Figure 5: Characterization of R12–8–44–3 in a reporter cell line.

(A) Chemical structures of R12–8–44–3 and inactive negative control compound R12–8–32 (aka “R12-neg”). As a positive control, Ro 08–2750 (aka “Ro”) is also included in these studies. (B) Schematic of reporter assay. HEK293 cells are transfected with a plasmid encoding an arbitrary gene (Luc) with UAG repeats (to recruit MSI2) and MS2 repeats (for pulldown) appended to its 3’ UTR. The same vector also includes FLAG-labeled MS2-BP. Upon anti-FLAG immunoprecipitation (IP), the FLAG-labeled MS2-BP allows purification of the Luc mRNA along with any associated factors. (C) Prior to IP, cells express Luc mRNA to a similar extent irrespective of whether they were treated with DMSO, R12-neg, R12–8–44–3, or Ro. (D) Prior to IP (“input”), MSI2 is detected in all samples to a similar extent (as is KU-86 loading control).
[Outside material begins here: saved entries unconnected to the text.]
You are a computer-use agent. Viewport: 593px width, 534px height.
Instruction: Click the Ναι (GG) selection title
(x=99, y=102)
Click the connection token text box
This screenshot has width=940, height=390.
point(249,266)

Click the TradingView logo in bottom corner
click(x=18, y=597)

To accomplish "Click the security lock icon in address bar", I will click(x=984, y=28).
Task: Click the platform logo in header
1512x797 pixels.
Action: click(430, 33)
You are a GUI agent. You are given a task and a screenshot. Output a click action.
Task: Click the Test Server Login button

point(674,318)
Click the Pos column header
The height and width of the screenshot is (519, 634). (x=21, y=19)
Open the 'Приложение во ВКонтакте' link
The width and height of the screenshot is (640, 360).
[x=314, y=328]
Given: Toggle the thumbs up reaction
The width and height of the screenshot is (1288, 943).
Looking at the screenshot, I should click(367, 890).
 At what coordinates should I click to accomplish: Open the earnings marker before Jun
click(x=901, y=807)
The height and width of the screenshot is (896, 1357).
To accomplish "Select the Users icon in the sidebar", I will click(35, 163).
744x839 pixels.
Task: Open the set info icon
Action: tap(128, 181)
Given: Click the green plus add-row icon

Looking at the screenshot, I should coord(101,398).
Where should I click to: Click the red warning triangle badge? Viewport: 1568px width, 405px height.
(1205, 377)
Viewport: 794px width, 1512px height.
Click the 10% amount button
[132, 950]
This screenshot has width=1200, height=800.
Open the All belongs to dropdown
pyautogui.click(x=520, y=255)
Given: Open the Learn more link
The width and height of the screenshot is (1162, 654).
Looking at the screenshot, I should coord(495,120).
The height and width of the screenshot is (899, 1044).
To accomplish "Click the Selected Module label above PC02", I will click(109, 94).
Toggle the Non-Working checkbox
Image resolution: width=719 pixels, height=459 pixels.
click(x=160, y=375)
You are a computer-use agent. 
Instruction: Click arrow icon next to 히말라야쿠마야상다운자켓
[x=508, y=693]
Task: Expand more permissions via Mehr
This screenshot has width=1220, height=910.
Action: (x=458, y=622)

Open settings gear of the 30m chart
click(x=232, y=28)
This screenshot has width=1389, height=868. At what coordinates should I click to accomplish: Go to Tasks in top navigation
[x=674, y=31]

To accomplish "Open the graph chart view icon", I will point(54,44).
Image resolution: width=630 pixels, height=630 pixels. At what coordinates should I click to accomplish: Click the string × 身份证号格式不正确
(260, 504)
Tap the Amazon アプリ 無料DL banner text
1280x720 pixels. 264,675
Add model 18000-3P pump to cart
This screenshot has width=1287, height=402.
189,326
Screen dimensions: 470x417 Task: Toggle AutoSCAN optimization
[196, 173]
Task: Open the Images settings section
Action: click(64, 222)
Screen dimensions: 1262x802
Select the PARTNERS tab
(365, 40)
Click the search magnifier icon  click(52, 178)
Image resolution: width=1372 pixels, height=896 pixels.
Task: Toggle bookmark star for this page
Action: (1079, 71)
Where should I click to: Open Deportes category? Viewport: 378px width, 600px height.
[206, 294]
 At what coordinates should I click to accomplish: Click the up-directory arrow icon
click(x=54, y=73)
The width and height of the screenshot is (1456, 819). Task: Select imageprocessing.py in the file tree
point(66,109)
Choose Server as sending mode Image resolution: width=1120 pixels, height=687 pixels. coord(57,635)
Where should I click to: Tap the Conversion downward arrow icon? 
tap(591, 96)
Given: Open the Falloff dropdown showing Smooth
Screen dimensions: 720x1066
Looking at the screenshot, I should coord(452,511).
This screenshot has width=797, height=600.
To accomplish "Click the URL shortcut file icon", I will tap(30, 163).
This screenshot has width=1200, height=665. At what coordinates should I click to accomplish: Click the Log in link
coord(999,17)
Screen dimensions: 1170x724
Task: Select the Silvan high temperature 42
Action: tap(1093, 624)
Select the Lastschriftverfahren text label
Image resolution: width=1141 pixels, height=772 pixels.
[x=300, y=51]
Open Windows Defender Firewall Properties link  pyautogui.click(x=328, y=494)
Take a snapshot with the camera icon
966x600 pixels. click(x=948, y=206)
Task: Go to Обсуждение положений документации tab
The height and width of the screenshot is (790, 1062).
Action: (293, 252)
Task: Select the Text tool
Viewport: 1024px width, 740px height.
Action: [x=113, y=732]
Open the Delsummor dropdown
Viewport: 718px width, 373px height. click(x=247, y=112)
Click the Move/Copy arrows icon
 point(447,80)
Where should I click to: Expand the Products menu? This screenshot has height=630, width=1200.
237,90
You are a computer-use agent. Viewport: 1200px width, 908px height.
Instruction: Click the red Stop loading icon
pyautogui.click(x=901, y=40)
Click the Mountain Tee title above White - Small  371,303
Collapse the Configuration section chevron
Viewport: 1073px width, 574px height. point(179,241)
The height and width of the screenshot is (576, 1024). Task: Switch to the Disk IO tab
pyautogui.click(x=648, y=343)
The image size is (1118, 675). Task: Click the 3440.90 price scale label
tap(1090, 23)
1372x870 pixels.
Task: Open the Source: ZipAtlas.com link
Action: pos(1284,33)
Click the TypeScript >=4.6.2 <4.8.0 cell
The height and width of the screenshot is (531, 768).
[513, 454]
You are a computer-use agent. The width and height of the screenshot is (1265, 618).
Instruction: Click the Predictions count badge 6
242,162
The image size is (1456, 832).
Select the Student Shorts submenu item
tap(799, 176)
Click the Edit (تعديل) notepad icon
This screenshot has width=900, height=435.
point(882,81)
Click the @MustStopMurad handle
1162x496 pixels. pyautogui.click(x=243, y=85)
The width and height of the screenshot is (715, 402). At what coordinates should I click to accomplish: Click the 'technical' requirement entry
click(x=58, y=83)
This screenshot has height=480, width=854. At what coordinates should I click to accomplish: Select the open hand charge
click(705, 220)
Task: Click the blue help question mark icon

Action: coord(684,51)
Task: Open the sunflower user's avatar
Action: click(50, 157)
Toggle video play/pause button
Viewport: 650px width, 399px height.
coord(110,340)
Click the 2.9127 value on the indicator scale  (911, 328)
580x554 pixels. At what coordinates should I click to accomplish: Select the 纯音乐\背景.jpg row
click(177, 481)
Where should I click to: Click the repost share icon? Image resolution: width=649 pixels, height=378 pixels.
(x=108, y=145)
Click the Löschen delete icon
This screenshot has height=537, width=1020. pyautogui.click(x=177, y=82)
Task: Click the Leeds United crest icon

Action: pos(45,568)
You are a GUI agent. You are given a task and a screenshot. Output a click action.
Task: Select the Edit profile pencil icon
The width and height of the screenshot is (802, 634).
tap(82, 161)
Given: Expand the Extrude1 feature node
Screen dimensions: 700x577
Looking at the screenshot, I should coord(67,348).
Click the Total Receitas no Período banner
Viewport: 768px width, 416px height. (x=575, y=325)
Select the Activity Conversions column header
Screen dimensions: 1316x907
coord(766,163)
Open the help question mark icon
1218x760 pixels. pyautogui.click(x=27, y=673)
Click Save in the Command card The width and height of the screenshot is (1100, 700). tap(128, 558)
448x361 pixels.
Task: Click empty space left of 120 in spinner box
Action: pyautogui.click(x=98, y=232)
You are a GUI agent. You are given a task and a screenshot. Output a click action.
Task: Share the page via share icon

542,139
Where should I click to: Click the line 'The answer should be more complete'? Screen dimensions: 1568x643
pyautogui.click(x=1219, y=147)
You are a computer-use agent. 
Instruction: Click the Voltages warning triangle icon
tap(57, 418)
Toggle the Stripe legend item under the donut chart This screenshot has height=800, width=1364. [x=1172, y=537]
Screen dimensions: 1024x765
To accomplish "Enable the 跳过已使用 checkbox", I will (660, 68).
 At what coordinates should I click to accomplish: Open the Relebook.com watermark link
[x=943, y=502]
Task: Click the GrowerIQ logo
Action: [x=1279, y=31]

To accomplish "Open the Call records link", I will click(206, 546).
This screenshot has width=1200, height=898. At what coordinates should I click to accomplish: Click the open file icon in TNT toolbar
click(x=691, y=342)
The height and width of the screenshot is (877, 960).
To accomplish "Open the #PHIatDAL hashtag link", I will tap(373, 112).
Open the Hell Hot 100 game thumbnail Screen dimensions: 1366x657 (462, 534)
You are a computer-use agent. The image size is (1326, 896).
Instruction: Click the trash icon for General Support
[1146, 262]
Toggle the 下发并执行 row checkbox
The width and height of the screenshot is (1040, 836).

After pulldown of Luc mRNA, MSI2 is found associated with the mRNA in cells treated with DMSO or R12-neg, but not in cells that had been treated with R12–8–44–3 or Ro. Representative image is shown; quantification is plotted as the average of 2 independent experiments ± S.E.M. Statistical analysis was performed using unpaired two tailed t-test, with * indicating p<0.05. Uncropped Western blots from this experiment are provided as Figure S8.